Section: Partnerships and Cooperations

International Initiatives

Inria International Labs


Associate Team involved in the International Lab:

  • Title: LEarning GOod representations for natural language processing

  • International Partner (Institution - Laboratory - Researcher):

    • University of Southern California (United States) - Theoretical and Empirical Data Science (TEDS) research group Department of Computer Science - Fei Sha

  • Start year: 2019

  • See also: https://team.inria.fr/lego/

  • LEGO lies in the intersection of Machine Learning and Natural Language Processing (NLP). Its goal is to address the following challenges: what are the right representations for text data and how to learn them in a robust and transferable way? How to apply such representations to solve real-world NLP tasks, specifically in scenarios where linguistic resources are scarce? The past years have seen an increasing interest in learning continuous vectorial embeddings, which can be trained together with the prediction model in an end-to-end fashion, as in recent sequence-to-sequence neural models. However, they are unsuitable to low-resource languages as they require massive amounts of data to train. They are also very prone to overfitting, which makes them very brittle, and sensitive to bias present in the original text as well as to confounding factors such as author attributes. LEGO strongly relies on the complementary expertise of the two partners in areas such as representation learning, structured prediction, graph-based learning, multi-task/transfer learning, and statistical NLP to offer a novel alternative to existing techniques. Specifically, we propose to investigate the following two research directions: (a) optimize the representations to make them robust to bias and adversarial examples, and (b) learn transferable representations across languages and domains, in particular in the context of structured prediction problems for low-resource languages. We will demonstrate the usefulness of the proposed methods on several NLP tasks, including multilingual dependency parsing, machine translation, question answering and text summarization.

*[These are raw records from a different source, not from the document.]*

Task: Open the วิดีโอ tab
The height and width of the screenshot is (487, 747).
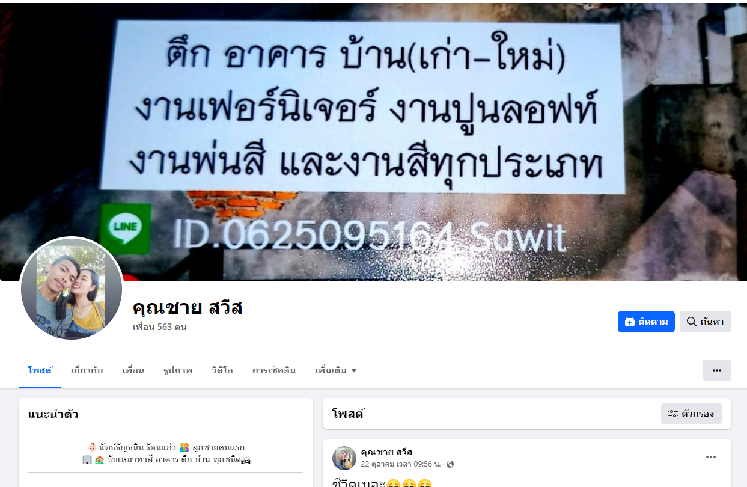Action: click(222, 370)
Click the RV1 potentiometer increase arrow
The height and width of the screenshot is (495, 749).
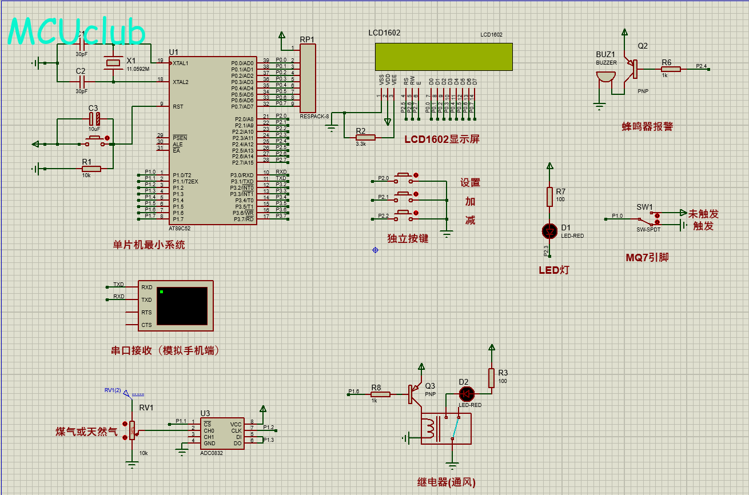[x=125, y=424]
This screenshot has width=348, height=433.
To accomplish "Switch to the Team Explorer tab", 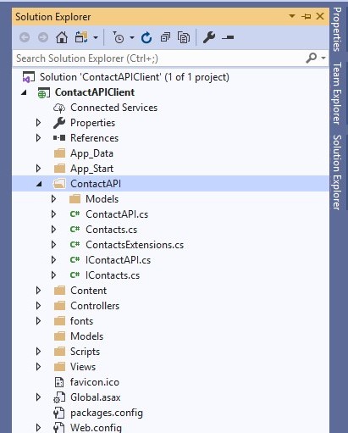I will click(337, 93).
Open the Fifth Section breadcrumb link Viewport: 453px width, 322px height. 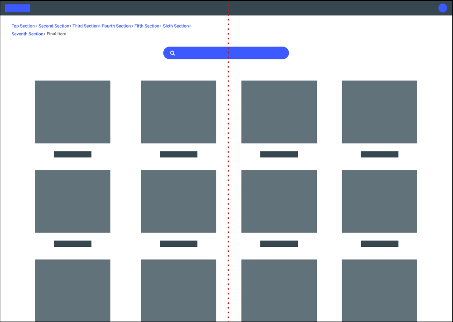tap(147, 26)

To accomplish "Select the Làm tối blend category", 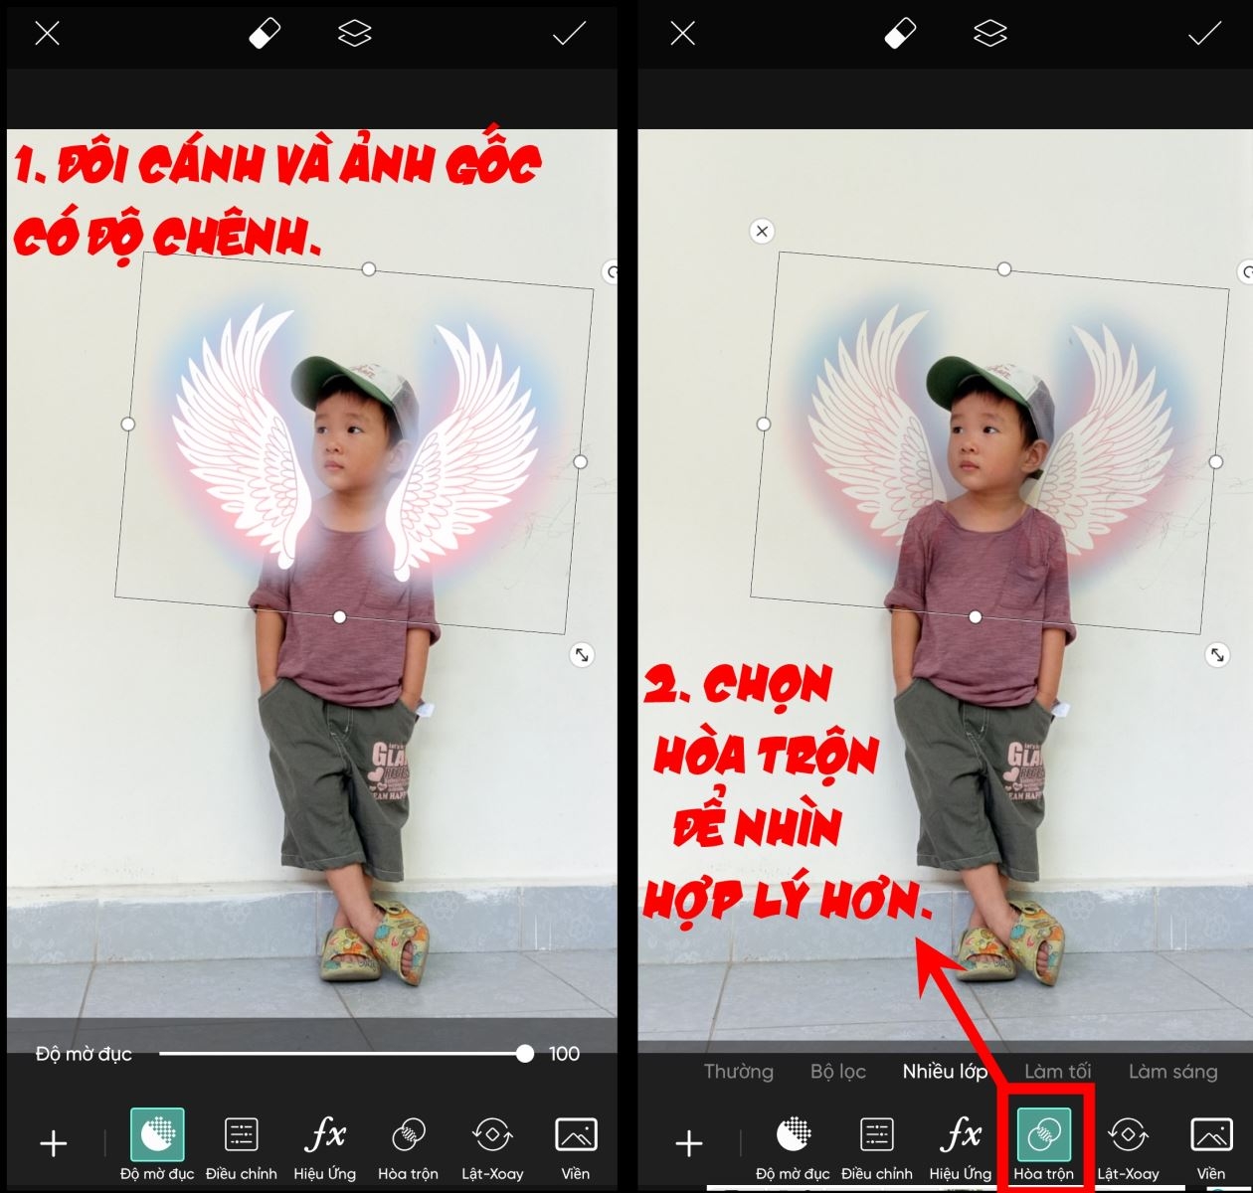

Inria Associate Teams Not Involved in an Inria International Labs

  • North-European Associate Team PAD-ML: Privacy-Aware Distributed Machine Learning.

  • International Partner: the PPDA team at the Alan Turing Institute.

  • Start year: 2018

  • In the context of increasing legislation on data protection (e.g., the recent GDPR), an important challenge is to develop privacy-preserving algorithms to learn from datasets distributed across multiple data owners who do not want to share their data. The goal of this joint team is to devise novel privacy-preserving, distributed machine learning algorithms and to assess their performance and guarantees in both theoretical and practical terms.